— BEGIN —

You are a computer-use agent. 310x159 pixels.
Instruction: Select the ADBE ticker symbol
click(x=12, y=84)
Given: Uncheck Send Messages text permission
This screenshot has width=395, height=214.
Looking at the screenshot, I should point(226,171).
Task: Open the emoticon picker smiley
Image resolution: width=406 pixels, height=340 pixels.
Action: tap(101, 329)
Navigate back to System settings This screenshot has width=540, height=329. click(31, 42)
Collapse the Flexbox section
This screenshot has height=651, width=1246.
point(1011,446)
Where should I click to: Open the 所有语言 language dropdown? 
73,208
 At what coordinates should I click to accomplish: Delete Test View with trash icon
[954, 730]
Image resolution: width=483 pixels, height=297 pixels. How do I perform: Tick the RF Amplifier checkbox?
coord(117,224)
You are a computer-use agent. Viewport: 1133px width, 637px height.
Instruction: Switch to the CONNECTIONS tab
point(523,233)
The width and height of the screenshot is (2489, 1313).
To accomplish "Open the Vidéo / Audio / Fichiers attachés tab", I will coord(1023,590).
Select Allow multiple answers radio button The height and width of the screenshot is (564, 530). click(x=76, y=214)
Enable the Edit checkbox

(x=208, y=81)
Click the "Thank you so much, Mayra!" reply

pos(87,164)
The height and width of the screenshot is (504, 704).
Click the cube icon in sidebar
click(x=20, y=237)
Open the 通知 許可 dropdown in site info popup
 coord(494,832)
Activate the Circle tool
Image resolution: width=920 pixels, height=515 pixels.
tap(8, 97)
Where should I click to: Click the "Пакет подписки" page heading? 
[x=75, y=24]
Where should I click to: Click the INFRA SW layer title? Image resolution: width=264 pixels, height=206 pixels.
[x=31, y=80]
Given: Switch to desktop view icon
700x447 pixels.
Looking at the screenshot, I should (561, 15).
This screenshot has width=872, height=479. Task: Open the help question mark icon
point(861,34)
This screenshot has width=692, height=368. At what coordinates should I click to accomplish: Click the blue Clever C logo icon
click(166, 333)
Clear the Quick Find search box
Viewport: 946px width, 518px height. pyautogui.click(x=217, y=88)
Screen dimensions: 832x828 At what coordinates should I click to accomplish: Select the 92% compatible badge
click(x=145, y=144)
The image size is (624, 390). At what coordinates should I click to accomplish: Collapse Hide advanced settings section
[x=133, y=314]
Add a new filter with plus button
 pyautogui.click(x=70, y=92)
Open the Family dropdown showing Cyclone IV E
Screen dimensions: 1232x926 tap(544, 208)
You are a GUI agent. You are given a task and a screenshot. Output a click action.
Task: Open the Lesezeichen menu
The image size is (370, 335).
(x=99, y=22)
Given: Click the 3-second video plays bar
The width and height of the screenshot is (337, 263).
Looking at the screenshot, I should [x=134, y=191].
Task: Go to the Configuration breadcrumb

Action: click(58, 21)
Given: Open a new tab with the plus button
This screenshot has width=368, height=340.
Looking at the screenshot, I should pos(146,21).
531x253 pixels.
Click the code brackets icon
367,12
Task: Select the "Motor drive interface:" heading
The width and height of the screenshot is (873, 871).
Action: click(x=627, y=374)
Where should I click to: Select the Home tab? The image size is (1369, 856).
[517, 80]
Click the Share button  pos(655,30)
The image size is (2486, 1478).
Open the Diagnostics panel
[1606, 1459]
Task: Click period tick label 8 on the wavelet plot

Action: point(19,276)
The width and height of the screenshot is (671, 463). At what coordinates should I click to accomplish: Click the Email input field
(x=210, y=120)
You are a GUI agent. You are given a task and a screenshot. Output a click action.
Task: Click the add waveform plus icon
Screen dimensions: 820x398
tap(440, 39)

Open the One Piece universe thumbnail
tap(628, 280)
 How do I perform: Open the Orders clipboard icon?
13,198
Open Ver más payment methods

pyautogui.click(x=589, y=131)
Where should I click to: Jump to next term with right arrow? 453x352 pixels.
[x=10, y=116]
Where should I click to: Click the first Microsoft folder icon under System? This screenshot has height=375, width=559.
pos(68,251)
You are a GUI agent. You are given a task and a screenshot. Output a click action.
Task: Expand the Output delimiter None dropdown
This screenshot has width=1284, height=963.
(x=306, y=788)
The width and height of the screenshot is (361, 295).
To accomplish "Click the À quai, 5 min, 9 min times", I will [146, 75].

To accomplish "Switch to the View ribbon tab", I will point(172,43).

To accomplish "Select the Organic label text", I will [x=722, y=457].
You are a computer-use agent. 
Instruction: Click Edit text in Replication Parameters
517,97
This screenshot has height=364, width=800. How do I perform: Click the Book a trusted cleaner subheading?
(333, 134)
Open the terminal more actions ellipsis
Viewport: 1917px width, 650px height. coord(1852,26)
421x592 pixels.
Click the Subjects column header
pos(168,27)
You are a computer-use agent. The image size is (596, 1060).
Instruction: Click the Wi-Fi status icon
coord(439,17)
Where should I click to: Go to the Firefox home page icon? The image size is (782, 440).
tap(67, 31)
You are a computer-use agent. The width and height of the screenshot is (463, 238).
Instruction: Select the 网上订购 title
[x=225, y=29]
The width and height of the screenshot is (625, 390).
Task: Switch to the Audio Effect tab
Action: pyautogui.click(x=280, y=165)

— END —

▸ **Required work**: Which lines in the records above contain the string "Viewport"? Filter those out and copy each one in full.

▸ **Output of the exercise**:
You are a computer-use agent. Viewport: 1133px width, 637px height.
Viewport: 946px width, 518px height. pyautogui.click(x=217, y=88)
Viewport: 1917px width, 650px height. coord(1852,26)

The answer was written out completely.